TEXTE =>
====================

Et d’ajouter qu’«en juin 2017, lors d’un entretien à la chaîne publique française TV5Monde, Idriss Déby s’est attaqué frontalement à l’Otan et aux puissances occidentales, notamment à la France qu’il a accusée d’avoir détruit la Libye sans en mesurer les graves conséquences sur la sécurité et la stabilité dans toute la sous-région du Sahel».

«Feu Idriss Déby fustige alors la presse française qui le qualifie de dictateur et d’autocrate entretenant des réseaux de corruption, notamment concernant la distribution de la rente pétrolière, indiquant clairement que c’est Paris qui a changé la Constitution tchadienne pour l’obliger à rester au pouvoir alors que lui voulait le quitter en 2006, conformément à sa promesse au peuple et à l’opposition du pays, soulignant que "c’est la France qui décide de tout au Tchad et dans les 14 États de la zone franc CFA"».

«D’autres pierres d’achoppement»

Répondant aux journalistes de TV5Monde, le Président défunt avait alors rejeté l’appellation «de gendarme du Sahel», affirmant que c’est la France qui est «le gendarme de toute l’Afrique», ponctue l’ex-officier supérieur, ajoutant qu’«il y a d’autres pierres d’achoppement entre les deux parties».

En effet, Idriss Déby avait indiqué que le Tchad n’engagerait pas simultanément ses soldats dans la Mission multidimensionnelle intégrée des Nations unies pour la stabilisation au Mali (MINUSMA) et la Force G5 Sahel. Près de 1.500 soldats tchadiens servaient alors comme Casques bleus à la fin du mois de février au sein de la MINUSMA, dont le pays est le deuxième plus grand fournisseur de troupes. Par ailleurs, lors du dernier sommet du G5 Sahel, il avait promis d’en déployer 1.200 dans la région des trois frontières.

Néanmoins, lors de cette rencontre, il a appelé «les États membres à s’atteler à une autonomisation complète de la force conjointe du G5 Sahel en la dotant de moyens financiers et logistiques propres», selon l’AFP. «La situation socio-économique de nos pays n’est pas très reluisante […], c’est pourquoi nous lançons un appel pressant à tous nos partenaires afin de nous apporter les ressources additionnelles qu’ils ont promises pour nous permettre de réaliser nos programmes de développement», a-t-il conclu, proposant la «piste de l’annulation de la dette».

À ce titre, Abdelhamid Larbi Chérif affirme que «c’est exactement ce que Idriss Déby a dit lors de son entretien avec TV5Monde, ce qui prouve qu’il est resté droit dans ses bottes […]. Il a affirmé que l’armée tchadienne allait faire un choix qui ne dépend pas des moyens à sa disposition, entre son engagement dans la MINUSMA ou la Force G5 Sahel, parce qu’elle ne peut pas être sur plusieurs fronts à la fois […]. Il avait plaidé pour un Franc CFA strictement indépendant de la Banque de France et du Trésor français afin de donner aux pays de la région tous les moyens de leur développement, tout en fustigeant que c’est ce dernier qui encaisse les devises des exportations tchadiennes en pétrole».

====================

EXTRAIT DES DONNÉES =>
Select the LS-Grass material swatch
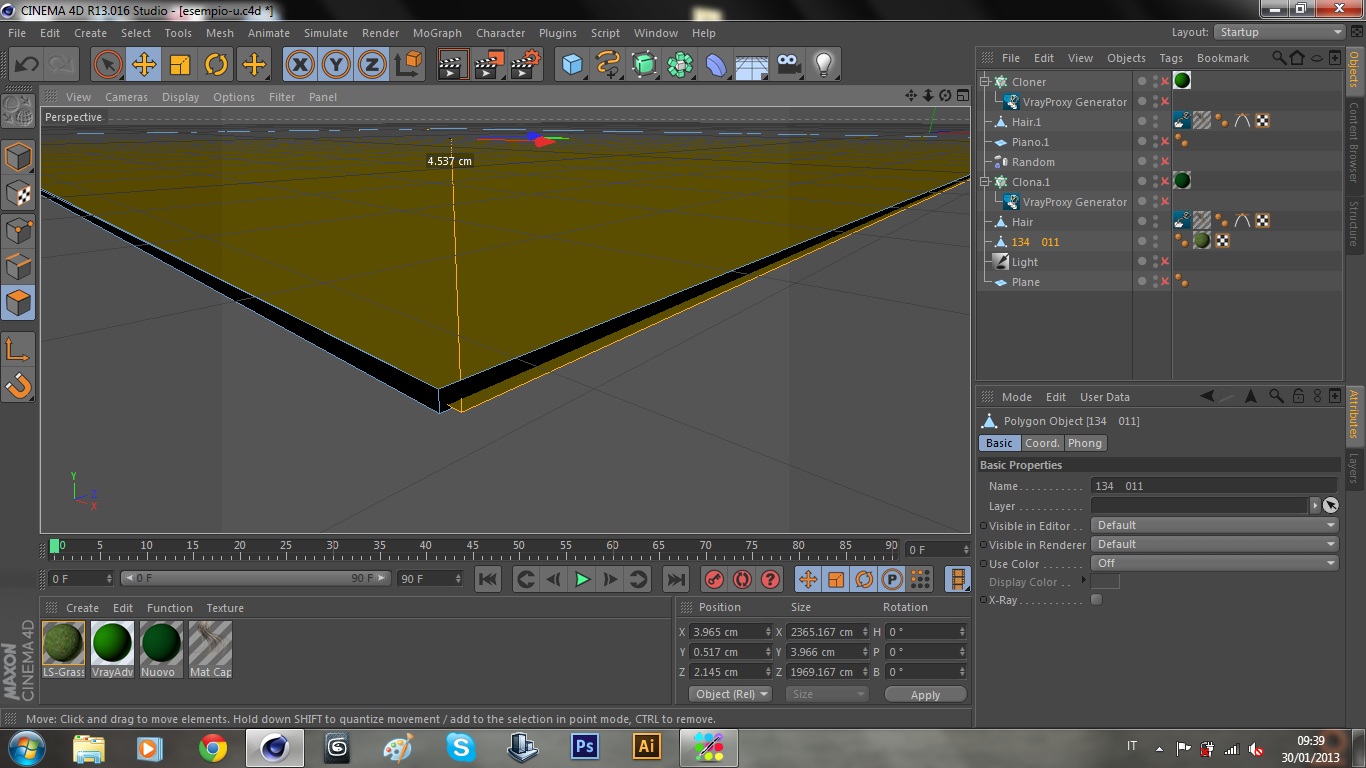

====================

ÉNONCÉ DE L’EXERCICE =>
Restituez à l’identique le passage du texte sur Idriss Déby qui va de « Répondant aux journalistes » jusqu’à « des trois frontières. » inclus. Appuyez-vous uniquement sur le texte.

SOLUTION DÉTAILLÉE =>
Répondant aux journalistes de TV5Monde, le Président défunt avait alors rejeté l’appellation «de gendarme du Sahel», affirmant que c’est la France qui est «le gendarme de toute l’Afrique», ponctue l’ex-officier supérieur, ajoutant qu’«il y a d’autres pierres d’achoppement entre les deux parties».

En effet, Idriss Déby avait indiqué que le Tchad n’engagerait pas simultanément ses soldats dans la Mission multidimensionnelle intégrée des Nations unies pour la stabilisation au Mali (MINUSMA) et la Force G5 Sahel. Près de 1.500 soldats tchadiens servaient alors comme Casques bleus à la fin du mois de février au sein de la MINUSMA, dont le pays est le deuxième plus grand fournisseur de troupes. Par ailleurs, lors du dernier sommet du G5 Sahel, il avait promis d’en déployer 1.200 dans la région des trois frontières.